Only the lines from the one that contains "Open the sleeping woman article image" through the last line of the records should appear, each printed exactly as it is.
—————
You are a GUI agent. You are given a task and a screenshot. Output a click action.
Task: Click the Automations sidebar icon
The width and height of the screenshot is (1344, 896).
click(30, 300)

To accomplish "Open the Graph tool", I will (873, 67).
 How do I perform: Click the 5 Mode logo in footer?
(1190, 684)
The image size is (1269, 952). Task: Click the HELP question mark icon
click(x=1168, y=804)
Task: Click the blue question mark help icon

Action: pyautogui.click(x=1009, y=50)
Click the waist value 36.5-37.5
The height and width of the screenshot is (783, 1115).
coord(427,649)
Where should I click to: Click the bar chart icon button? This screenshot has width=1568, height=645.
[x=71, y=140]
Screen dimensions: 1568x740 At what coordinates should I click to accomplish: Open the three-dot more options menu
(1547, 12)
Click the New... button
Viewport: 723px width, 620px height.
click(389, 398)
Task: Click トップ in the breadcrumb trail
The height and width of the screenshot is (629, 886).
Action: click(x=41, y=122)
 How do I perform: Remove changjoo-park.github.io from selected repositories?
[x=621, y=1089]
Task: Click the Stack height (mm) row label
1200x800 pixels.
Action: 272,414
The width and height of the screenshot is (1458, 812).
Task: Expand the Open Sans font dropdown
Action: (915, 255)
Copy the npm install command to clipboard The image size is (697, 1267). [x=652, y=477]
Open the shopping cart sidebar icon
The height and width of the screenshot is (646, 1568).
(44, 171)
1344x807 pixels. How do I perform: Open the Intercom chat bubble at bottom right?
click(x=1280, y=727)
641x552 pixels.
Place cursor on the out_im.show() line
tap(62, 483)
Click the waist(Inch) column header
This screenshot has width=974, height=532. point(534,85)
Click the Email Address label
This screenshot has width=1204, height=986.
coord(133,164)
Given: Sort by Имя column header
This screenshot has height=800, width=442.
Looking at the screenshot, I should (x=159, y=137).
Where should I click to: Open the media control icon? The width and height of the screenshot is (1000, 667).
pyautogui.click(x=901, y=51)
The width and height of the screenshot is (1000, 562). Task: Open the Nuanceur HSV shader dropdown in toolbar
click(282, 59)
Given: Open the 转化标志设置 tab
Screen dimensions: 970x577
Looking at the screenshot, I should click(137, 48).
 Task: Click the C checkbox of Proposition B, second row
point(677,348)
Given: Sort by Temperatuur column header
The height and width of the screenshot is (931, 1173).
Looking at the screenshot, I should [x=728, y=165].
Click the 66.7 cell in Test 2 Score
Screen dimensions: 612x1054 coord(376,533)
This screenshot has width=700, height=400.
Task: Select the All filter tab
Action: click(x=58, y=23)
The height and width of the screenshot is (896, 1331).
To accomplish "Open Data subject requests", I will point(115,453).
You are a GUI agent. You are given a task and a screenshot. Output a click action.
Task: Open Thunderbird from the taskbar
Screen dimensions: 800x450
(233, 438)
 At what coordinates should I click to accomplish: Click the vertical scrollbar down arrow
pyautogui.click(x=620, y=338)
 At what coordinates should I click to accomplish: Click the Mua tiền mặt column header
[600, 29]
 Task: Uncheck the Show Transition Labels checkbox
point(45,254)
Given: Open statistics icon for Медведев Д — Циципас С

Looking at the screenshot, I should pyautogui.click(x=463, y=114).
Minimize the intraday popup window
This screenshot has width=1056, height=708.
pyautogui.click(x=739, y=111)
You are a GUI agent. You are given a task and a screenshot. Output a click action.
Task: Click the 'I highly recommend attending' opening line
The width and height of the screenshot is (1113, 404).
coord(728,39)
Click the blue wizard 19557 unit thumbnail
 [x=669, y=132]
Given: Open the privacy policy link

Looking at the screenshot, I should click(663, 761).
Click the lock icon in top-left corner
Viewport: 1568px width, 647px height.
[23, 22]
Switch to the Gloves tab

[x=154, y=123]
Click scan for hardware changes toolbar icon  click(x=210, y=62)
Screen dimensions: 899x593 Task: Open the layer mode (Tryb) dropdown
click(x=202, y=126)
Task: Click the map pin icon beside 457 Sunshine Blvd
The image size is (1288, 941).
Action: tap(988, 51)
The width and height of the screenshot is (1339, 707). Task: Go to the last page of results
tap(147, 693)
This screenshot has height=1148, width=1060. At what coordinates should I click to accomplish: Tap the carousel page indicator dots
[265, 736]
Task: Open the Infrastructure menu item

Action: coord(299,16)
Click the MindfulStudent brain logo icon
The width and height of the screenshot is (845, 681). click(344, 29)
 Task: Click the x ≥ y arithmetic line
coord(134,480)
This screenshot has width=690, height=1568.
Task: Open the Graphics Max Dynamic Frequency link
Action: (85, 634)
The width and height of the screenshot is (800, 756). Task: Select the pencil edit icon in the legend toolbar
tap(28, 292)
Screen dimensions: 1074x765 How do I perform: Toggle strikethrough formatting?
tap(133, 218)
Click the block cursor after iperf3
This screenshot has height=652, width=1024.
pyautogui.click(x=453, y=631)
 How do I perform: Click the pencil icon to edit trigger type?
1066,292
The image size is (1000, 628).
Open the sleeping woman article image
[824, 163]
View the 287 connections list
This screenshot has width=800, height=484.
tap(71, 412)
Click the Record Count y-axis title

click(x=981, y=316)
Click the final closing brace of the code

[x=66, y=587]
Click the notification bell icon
—————
### Solved problem
Open the sleeping woman article image
[824, 163]
View the 287 connections list
This screenshot has width=800, height=484.
tap(71, 412)
Click the Record Count y-axis title

click(x=981, y=316)
Click the final closing brace of the code

[x=66, y=587]
Click the notification bell icon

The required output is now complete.